Les avis divergent sur l'effet que la déréglementation du prix du lait aurait sur les consommateurs.

Le prix du lait reste réglementé, mais pourrait être recalculé

Le prix du lait demeurera réglementé au Québec, mais la Régie des marchés agricoles pourrait décider de modifier les façons de le calculer. Des voix s'élèvent par ailleurs pour que la Côte-Nord, qui est présentement exclue du règlement, y soit intégrée.
La Régie des marchés agricoles a tenu une rencontre publique le 29 janvier en présence de tous les intervenants de la filière laitière. Tant les producteurs laitiers que les industriels québécois, les détaillants québécois et les représentants des consommateurs se sont prononcés en faveur du statu quo, indique Pierre Nadeau, pdg du Conseil des industriels laitiers du Québec. Le Conseil canadien du commerce de détail est pour sa part resté neutre sur la question.
La crainte d'une guerre des prix qui aurait raison des petits détaillants a incité les différentes organisations à se prononcer en faveur du maintien d'un règlement qui fixe le prix minimum et maximum du lait. Mais selon M. Nadeau, la Régie pourrait très bien décider de revoir les modalités de calcul, qui reposent sur plusieurs indices.

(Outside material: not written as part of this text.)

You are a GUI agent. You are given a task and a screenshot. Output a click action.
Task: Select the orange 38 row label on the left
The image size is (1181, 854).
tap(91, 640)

À cette fin, les industriels ont accepté de fournir leurs coûts, pourvu que ceux-ci ne soient pas divulgués publiquement, a indiqué M. Nadeau.
Côte-Nord
Deux lettres ont par ailleurs été déposées devant les régisseurs en provenance de l'Agence de la santé et des services sociaux de la Côte-Nord et de la Conférence régionale des élus de la Côte-Nord demandant que cette région soit intégrée au règlement. Présentement, le prix d'un sac de quatre litres de lait dans cette région peut varier de 5,58 $ à 15,96 $ selon que les secteurs sont plus ou moins éloignés des grands centres.
À la Régie des marchés agricoles, le porte-parole Éric Andriamanjay a indiqué que les régisseurs prenaient les résultats de la rencontre en délibéré et qu'il est trop tôt pour dire si les indices de calcul seront effectivement revus ou si la Côte-Nord pourrait elle aussi bénéficier d'un contrôle des prix.